§ EXCERPTED TEXT

EDIT: just tried it with IE 7.0.6002.18005 and the same stuff is missing

EDIT2: Bloody IE - all I did was check the site, and next thing my firewall is nagging away saying Google is trying to download and install something or other. Got POed with it and rebooted - still the same.

Weem's screenshots look like mine *except* I'm not getting the banner ad


----------



## weem (Jun 9, 2010)

grufflehead said:


> ....I see the line of buttons including WotBs and Space Fight but not the Forums, Blog etc buttons....




Indeed...


----------



## Pseudonym (Jun 9, 2010)

I'm using Chrome 5.0.735.70, running Ubuntu 10.04. Missing buttons for me as well.


----------



## Morrus (Jun 9, 2010)

That's because I've removed them temporarily while I work on cleaning up some of the clutter.


----------



## weem (Jun 9, 2010)

Morrus said:


> That's because I've removed them temporarily while I work on cleaning up some of the clutter.




Very cool!


----------



## jeffh (Jun 10, 2010)

This leaves no easy, obvious way to get from the front page to the forums. (There are plenty of Rube Goldberg-ish, not so obvious ways, but some form of link that just says "Forums" is, IMO, pretty essential.)

Also, Weem, is there any way to put that image in an sblock or something? It's forcing a horizontal scrollbar on my machine.


----------



## Morrus (Jun 10, 2010)

§ MATERIAL SHOWN
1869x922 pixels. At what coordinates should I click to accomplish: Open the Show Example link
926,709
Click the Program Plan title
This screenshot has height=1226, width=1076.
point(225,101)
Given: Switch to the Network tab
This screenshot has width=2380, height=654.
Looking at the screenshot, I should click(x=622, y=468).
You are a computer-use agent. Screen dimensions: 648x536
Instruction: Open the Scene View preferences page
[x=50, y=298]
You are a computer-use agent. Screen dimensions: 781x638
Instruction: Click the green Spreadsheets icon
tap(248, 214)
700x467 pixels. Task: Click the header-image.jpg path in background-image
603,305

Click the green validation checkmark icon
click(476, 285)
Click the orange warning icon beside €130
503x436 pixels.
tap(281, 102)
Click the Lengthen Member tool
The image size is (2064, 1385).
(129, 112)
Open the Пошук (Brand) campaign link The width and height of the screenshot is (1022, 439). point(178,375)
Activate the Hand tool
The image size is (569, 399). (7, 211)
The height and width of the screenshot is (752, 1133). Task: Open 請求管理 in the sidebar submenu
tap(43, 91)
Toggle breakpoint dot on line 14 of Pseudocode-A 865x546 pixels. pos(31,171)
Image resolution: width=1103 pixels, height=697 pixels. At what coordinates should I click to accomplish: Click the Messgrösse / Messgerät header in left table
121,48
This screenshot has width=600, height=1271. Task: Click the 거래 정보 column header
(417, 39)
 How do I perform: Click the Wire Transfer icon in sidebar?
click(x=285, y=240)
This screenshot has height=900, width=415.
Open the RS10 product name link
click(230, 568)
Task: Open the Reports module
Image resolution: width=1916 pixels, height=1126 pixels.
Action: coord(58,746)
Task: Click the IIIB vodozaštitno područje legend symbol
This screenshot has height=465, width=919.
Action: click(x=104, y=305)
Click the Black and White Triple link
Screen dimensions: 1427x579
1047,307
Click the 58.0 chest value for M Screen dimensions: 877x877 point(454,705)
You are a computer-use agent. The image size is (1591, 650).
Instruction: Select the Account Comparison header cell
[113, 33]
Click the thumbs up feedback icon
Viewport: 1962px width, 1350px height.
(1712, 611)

§ OBJECTIVE 1
In the forum thread about the missing buttons, what reason does Morrus give for the buttons being gone?
§ OBJECTIVE 2
Pick up the forum thread about the missing buttons and carry it on from the last line shown.

§ RIGHT ANSWER 1
He removed them temporarily while he works on cleaning up some of the clutter.

§ RIGHT ANSWER 2
jeffh said:


> This leaves no easy, obvious way to get from the front page to the forums. (There are plenty of Rube Goldberg-ish, not so obvious ways, but some form of link that just says "Forums" is, IMO, pretty essential.)




This clearly requires one of my patented Morrus' Detailed Instruction Manual posts!  I do enjoy making them!


----------



## Wycen (Jun 10, 2010)

I "clicked there" but due to my screen resolution the Non Game forums were not displayed, cut off in the ether.

After changing my screen resolution in order to find the meta forum I then realized the "Forum" linked to the good old fashioned up to down list of all the forums I'm used to.

Of course, Morrus said he's working on stuff so he removed them, so I'm just posting to have a link in my history to navigate back to later.


----------



## ssampier (Jun 10, 2010)

I am glad I wasn't the only one missing the buttons. I also completely missed the Messageboards link Morrus pointed out. Wow, it's amazing how my eye completely missed that for the color photograph further down.


----------



## darjr (Jun 10, 2010)

If you click on the world 'Forum' it'll take you to the main forum page so you can get to the other subforums from there.


----------



## jeffh (Jun 10, 2010)

Morrus said:


> This clearly requires one of my patented Morrus' Detailed Instruction Manual posts!  I do enjoy making them!



Missed that - and I am slightly less embarrassed about this than I would otherwise be since someone else apparently did too. It's certainly not as prominent as we have become accustomed to.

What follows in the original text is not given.